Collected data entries
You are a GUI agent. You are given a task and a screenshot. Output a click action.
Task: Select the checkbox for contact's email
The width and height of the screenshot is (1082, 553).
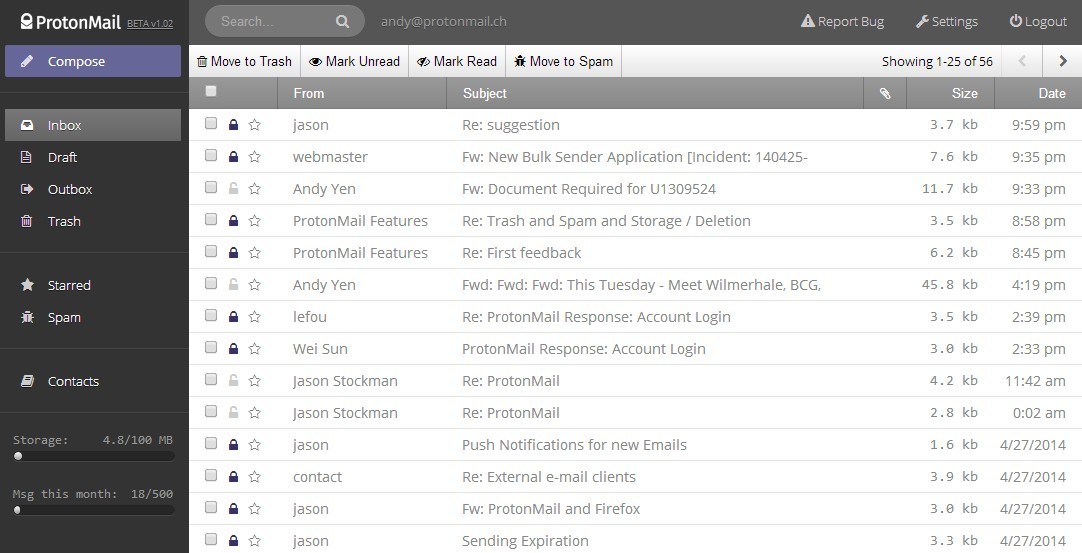click(x=211, y=476)
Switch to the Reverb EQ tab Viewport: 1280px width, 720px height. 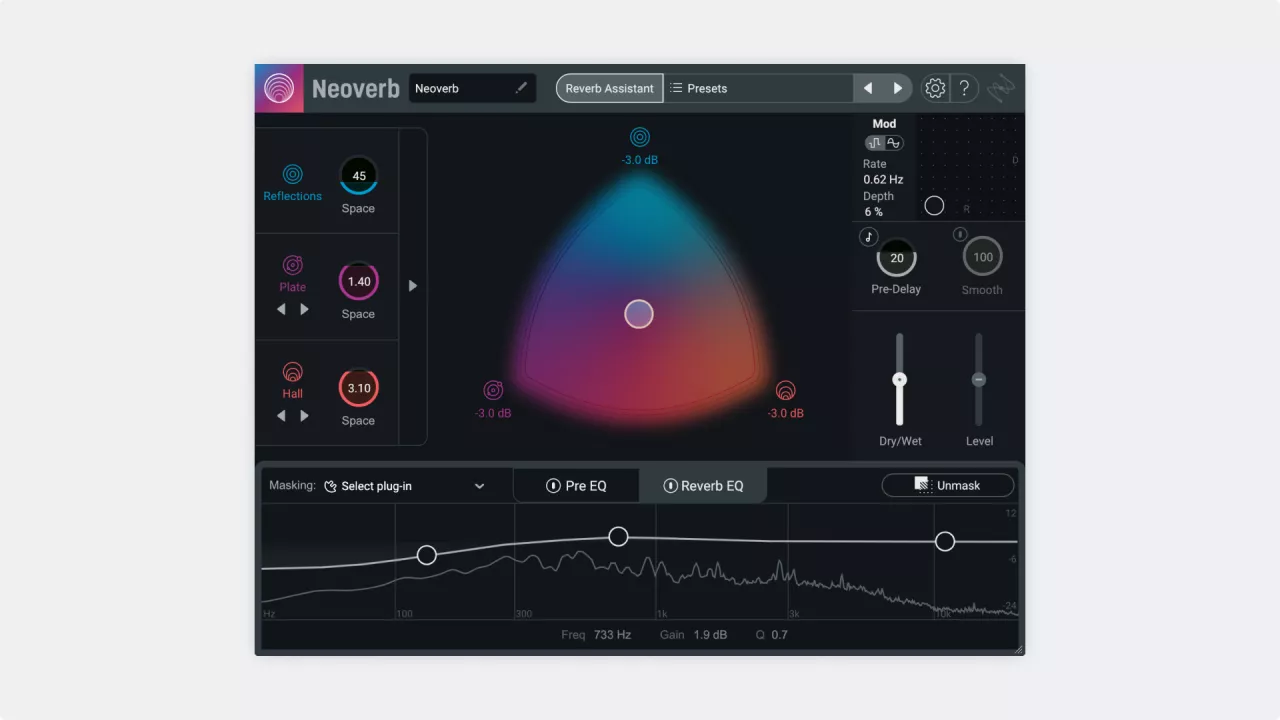pos(704,486)
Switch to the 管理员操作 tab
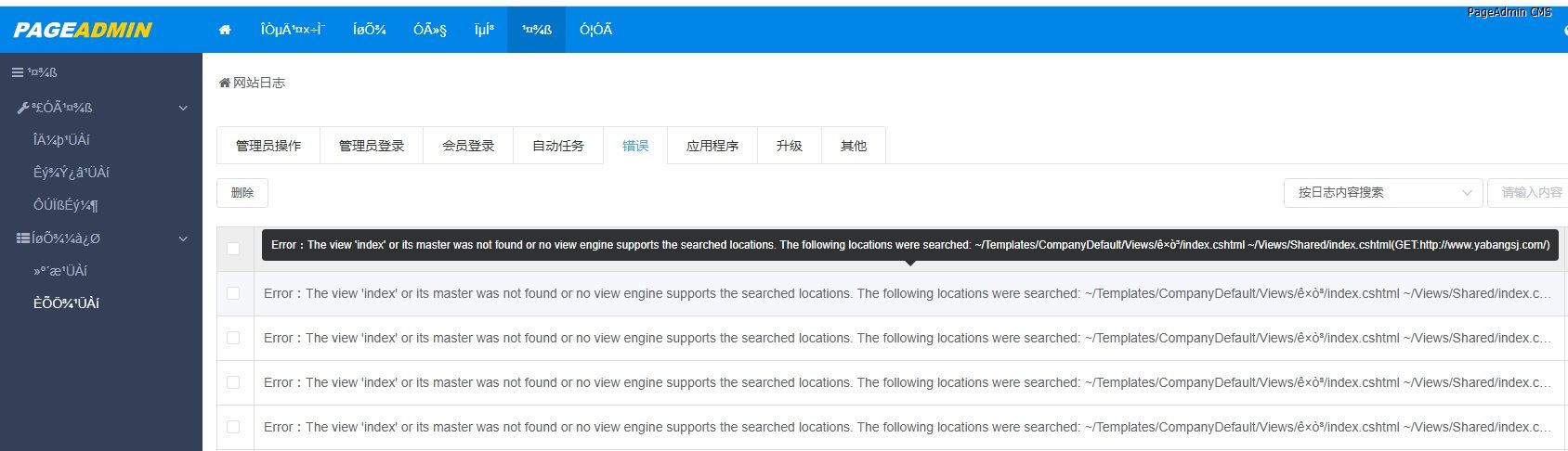The height and width of the screenshot is (451, 1568). (268, 146)
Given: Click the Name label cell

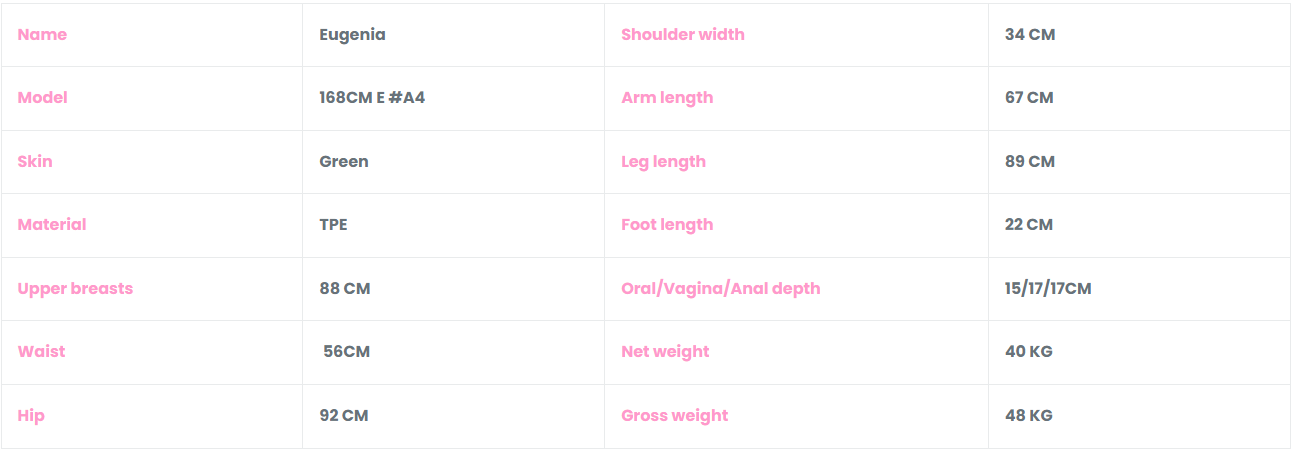Looking at the screenshot, I should (42, 35).
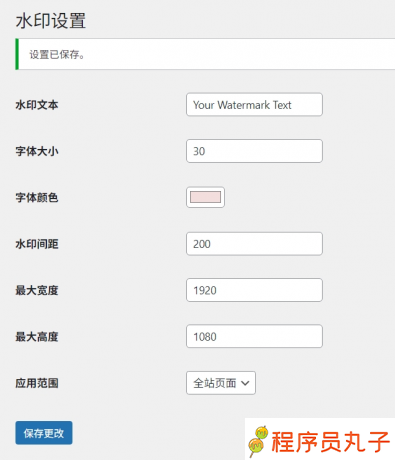Click the 水印文本 label
This screenshot has width=395, height=460.
37,105
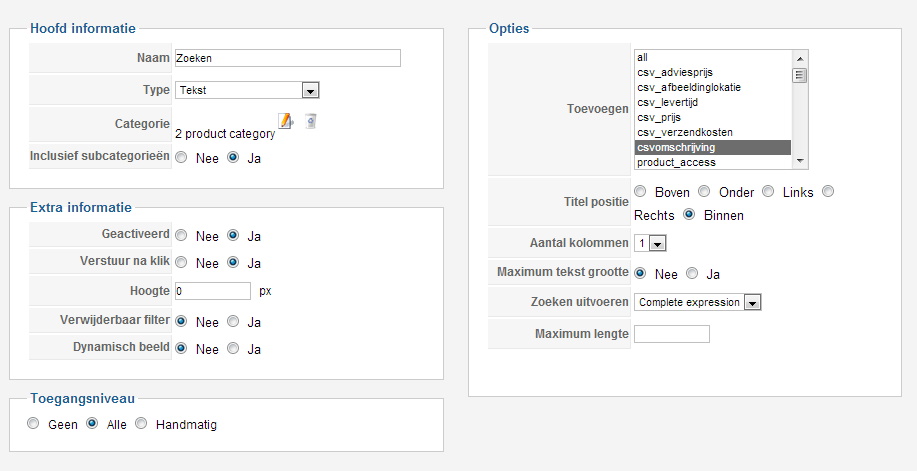Screen dimensions: 917x471
Task: Open the Aantal kolommen dropdown
Action: pyautogui.click(x=657, y=243)
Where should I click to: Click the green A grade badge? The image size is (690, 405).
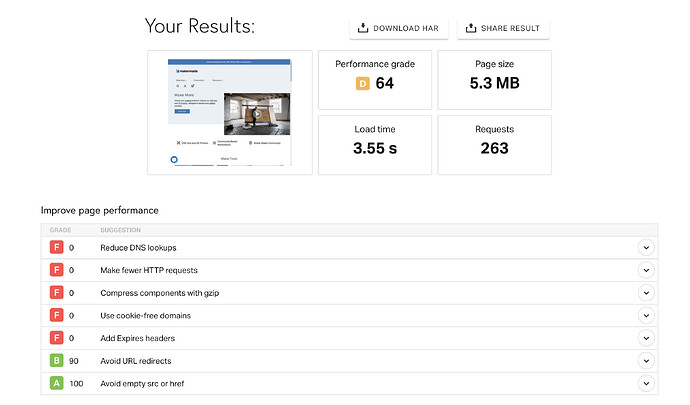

**Task prompt**
From the line containing "Switch to the 管理员操作 tab" to the end of the data above, give those lines again verbatim, with both endpoints included and no images.

**Final answer**
Switch to the 管理员操作 tab
The height and width of the screenshot is (451, 1568). (268, 146)
Given: Click the Name label cell

Looking at the screenshot, I should (42, 35).
Click the 水印文本 label
This screenshot has width=395, height=460.
37,105
Screen dimensions: 917x471
Task: Open the Aantal kolommen dropdown
Action: pyautogui.click(x=657, y=243)
Where should I click to: Click the green A grade badge? The image size is (690, 405).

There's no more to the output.